● **Exercise objective**
Word for word, copy the lines beginning at the one with "The image size" and ending at the last line below; pictures stay out.

=== Records to process ===

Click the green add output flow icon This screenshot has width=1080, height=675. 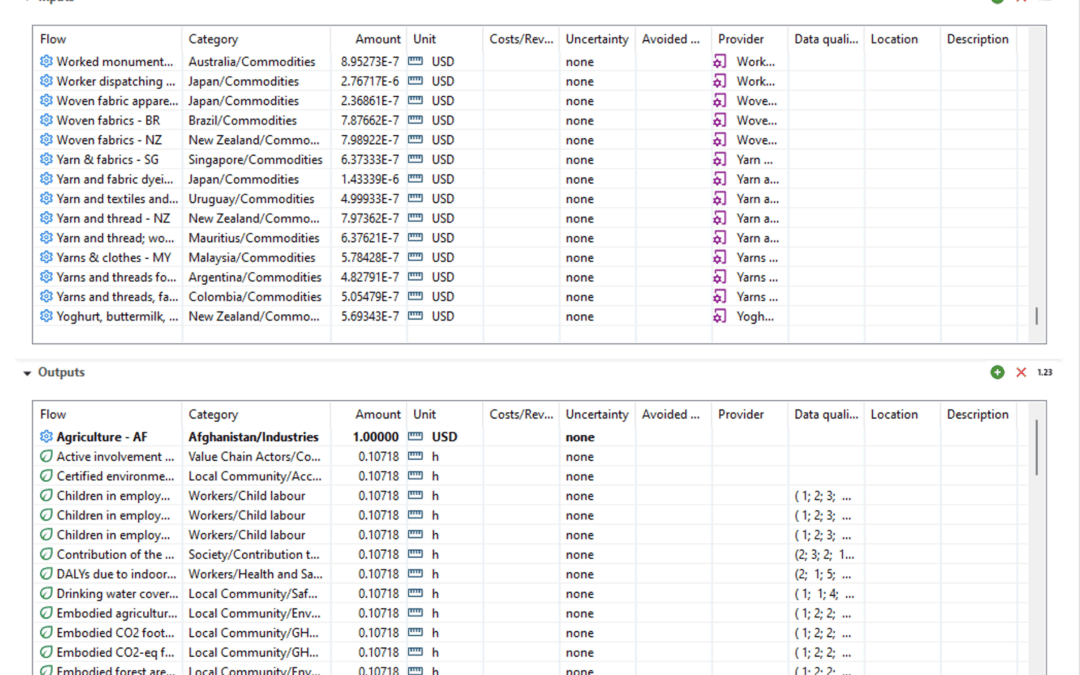(x=997, y=372)
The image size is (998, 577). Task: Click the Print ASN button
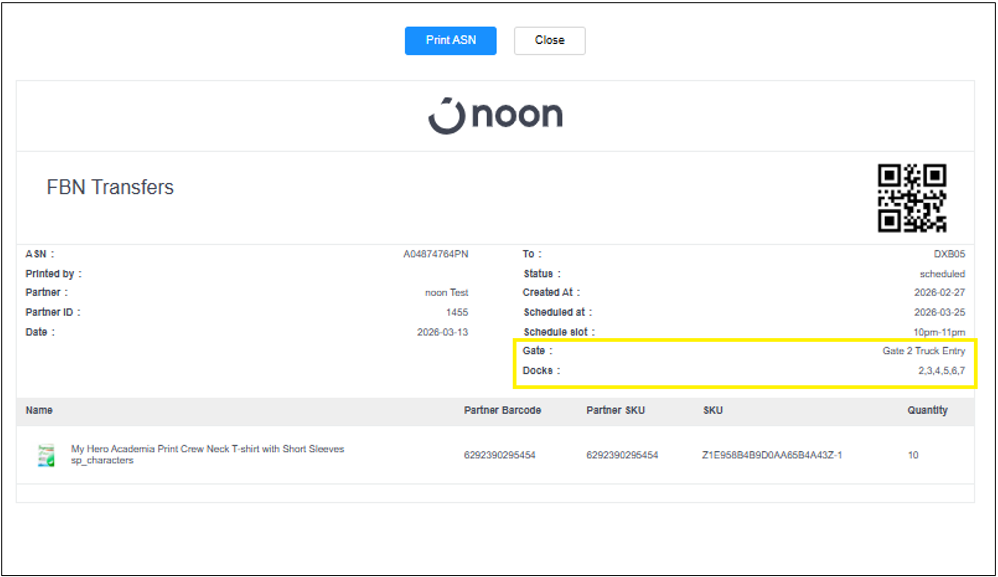(x=450, y=40)
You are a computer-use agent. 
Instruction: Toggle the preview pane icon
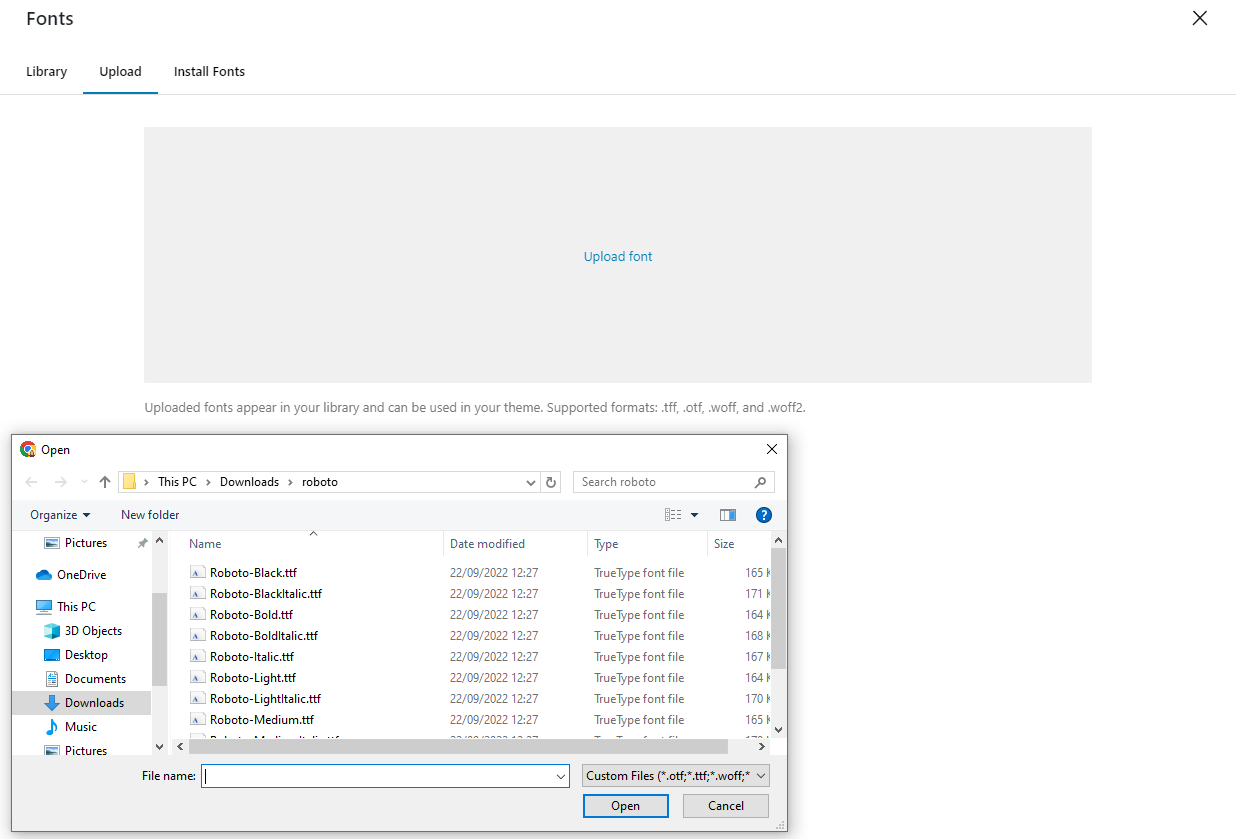(x=728, y=515)
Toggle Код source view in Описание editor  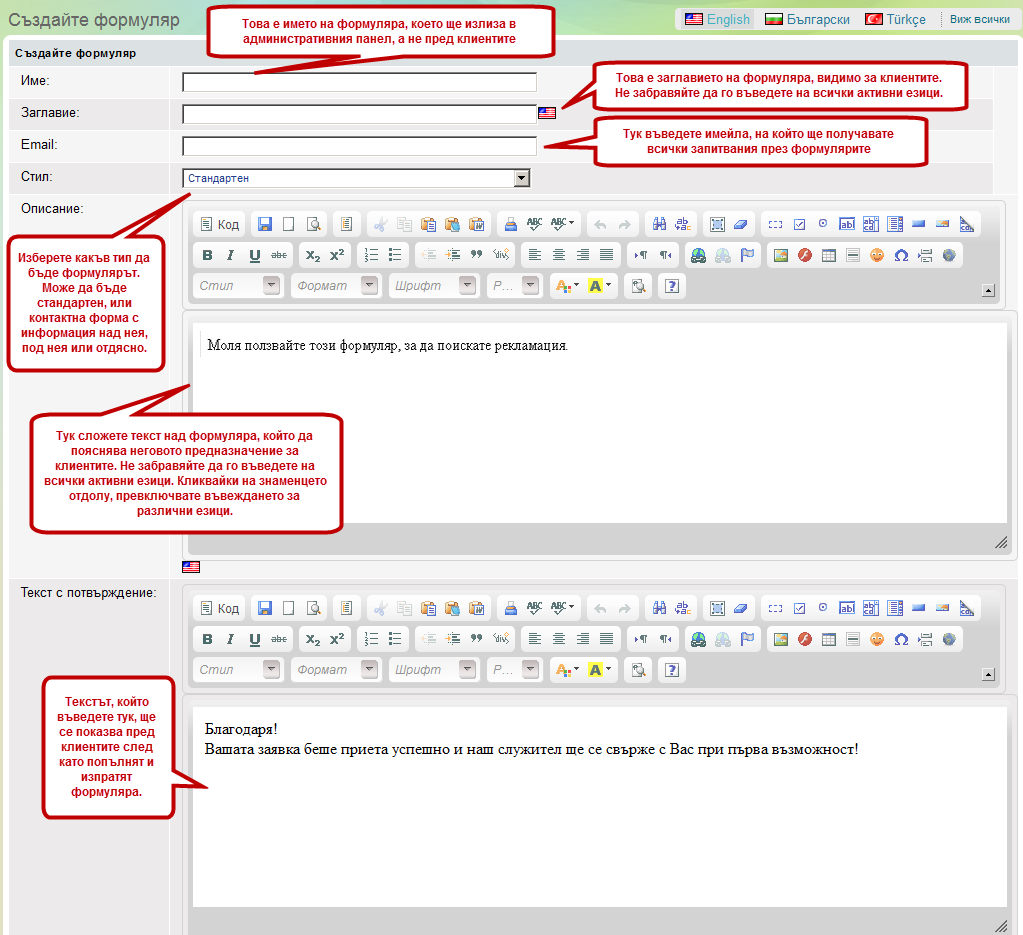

===

● **Written response**
The image size is (998, 577). Task: Click the Print ASN button
(x=450, y=40)
You are a computer-use agent. 
Instruction: Toggle the preview pane icon
(x=728, y=515)
Toggle Код source view in Описание editor  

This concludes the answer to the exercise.